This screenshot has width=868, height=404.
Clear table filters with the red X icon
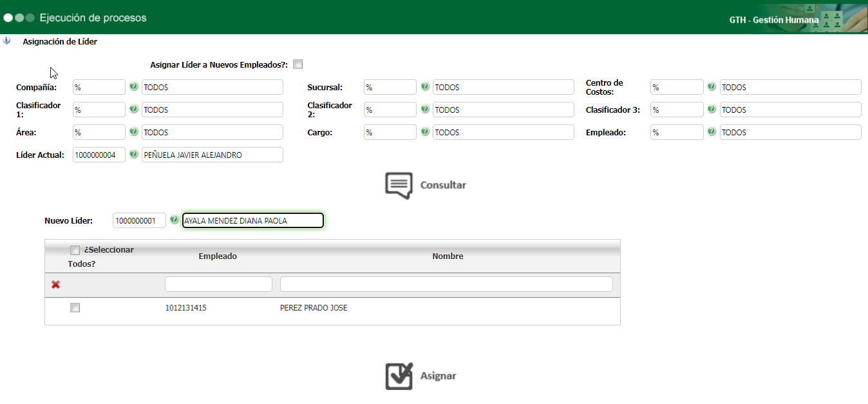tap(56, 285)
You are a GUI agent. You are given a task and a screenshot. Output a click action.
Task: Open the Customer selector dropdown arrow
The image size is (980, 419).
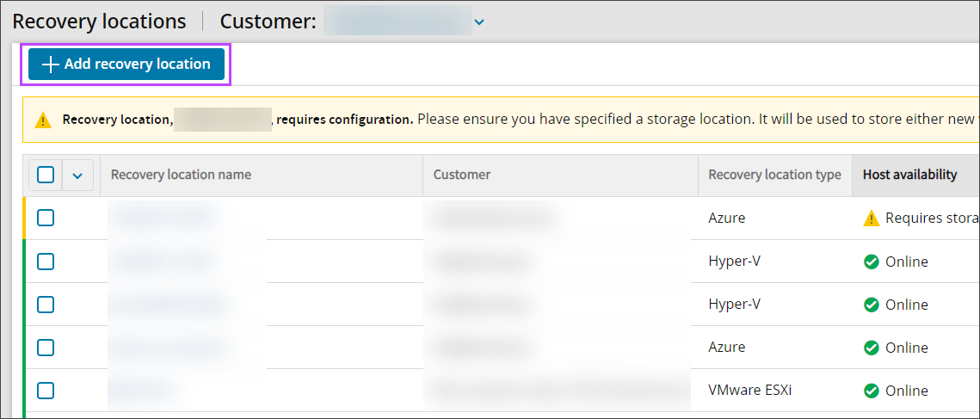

####################

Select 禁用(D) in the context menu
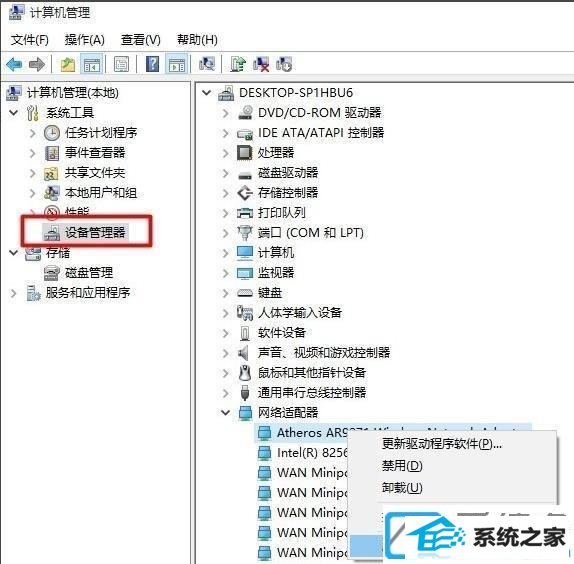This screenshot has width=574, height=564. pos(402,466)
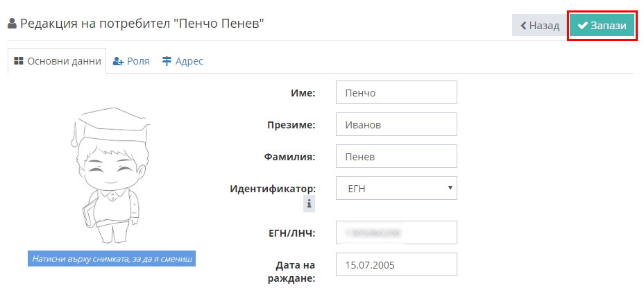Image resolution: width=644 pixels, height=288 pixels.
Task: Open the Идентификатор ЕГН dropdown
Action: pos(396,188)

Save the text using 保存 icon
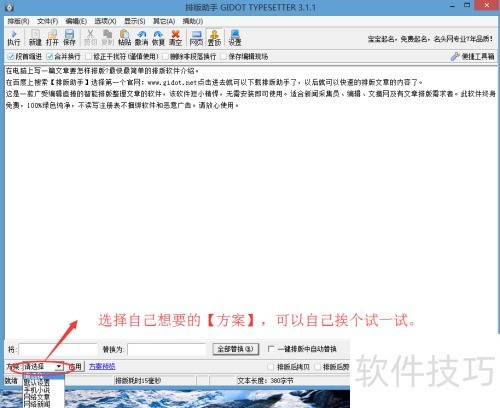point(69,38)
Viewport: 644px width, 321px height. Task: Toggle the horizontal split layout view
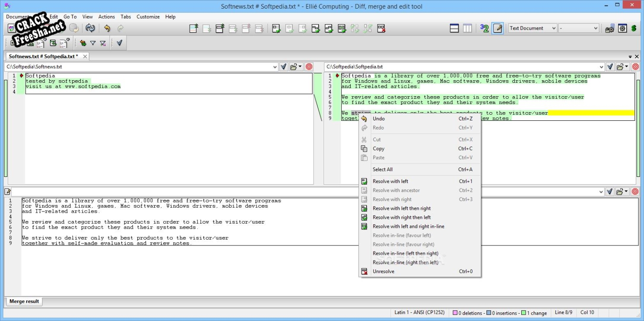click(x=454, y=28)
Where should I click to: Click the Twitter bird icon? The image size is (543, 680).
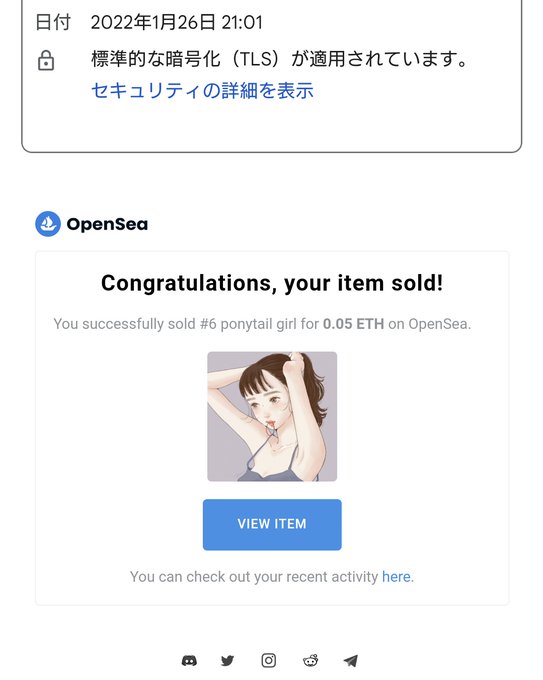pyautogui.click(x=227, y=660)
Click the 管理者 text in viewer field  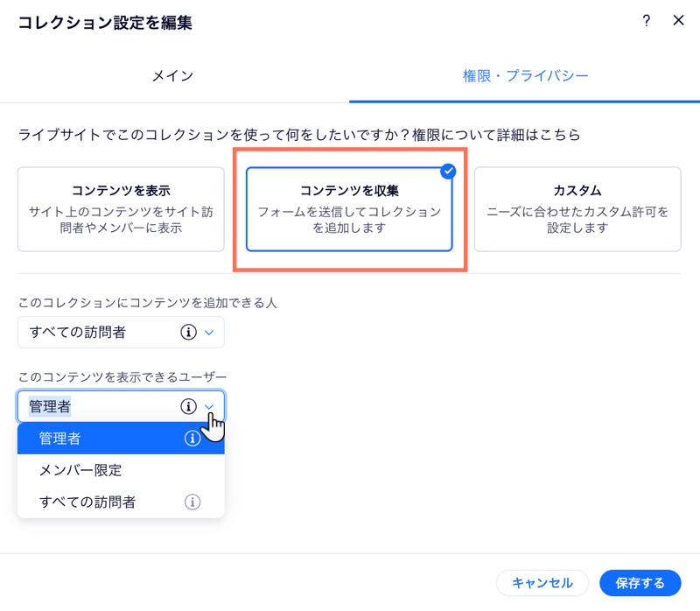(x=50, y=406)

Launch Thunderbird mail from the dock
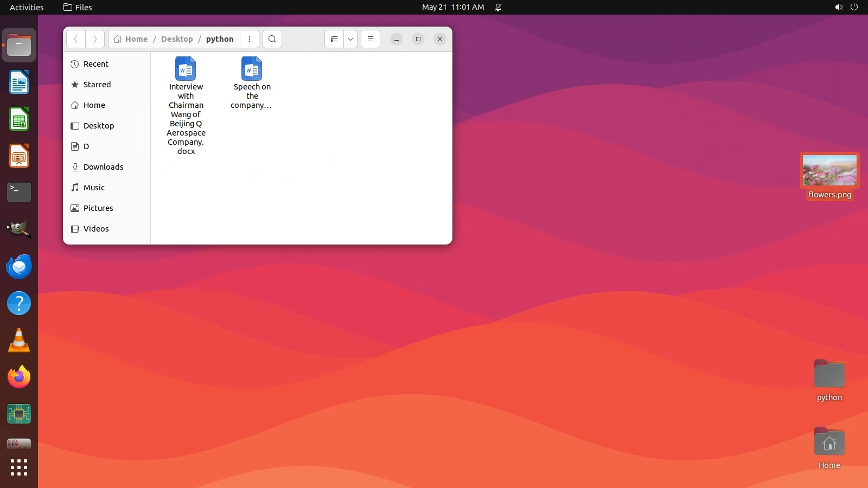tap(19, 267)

####################

◆ Exercise aim: Word for word, restate the lines of the listing above starting at the line with "You are a GUI" and ending at the line with "The image size is (980, 419).", and nothing outside them.

◆ Task solution:
You are a GUI agent. You are given a task and a screenshot. Output a click action.
Task: Open the Customer selector dropdown arrow
The image size is (980, 419).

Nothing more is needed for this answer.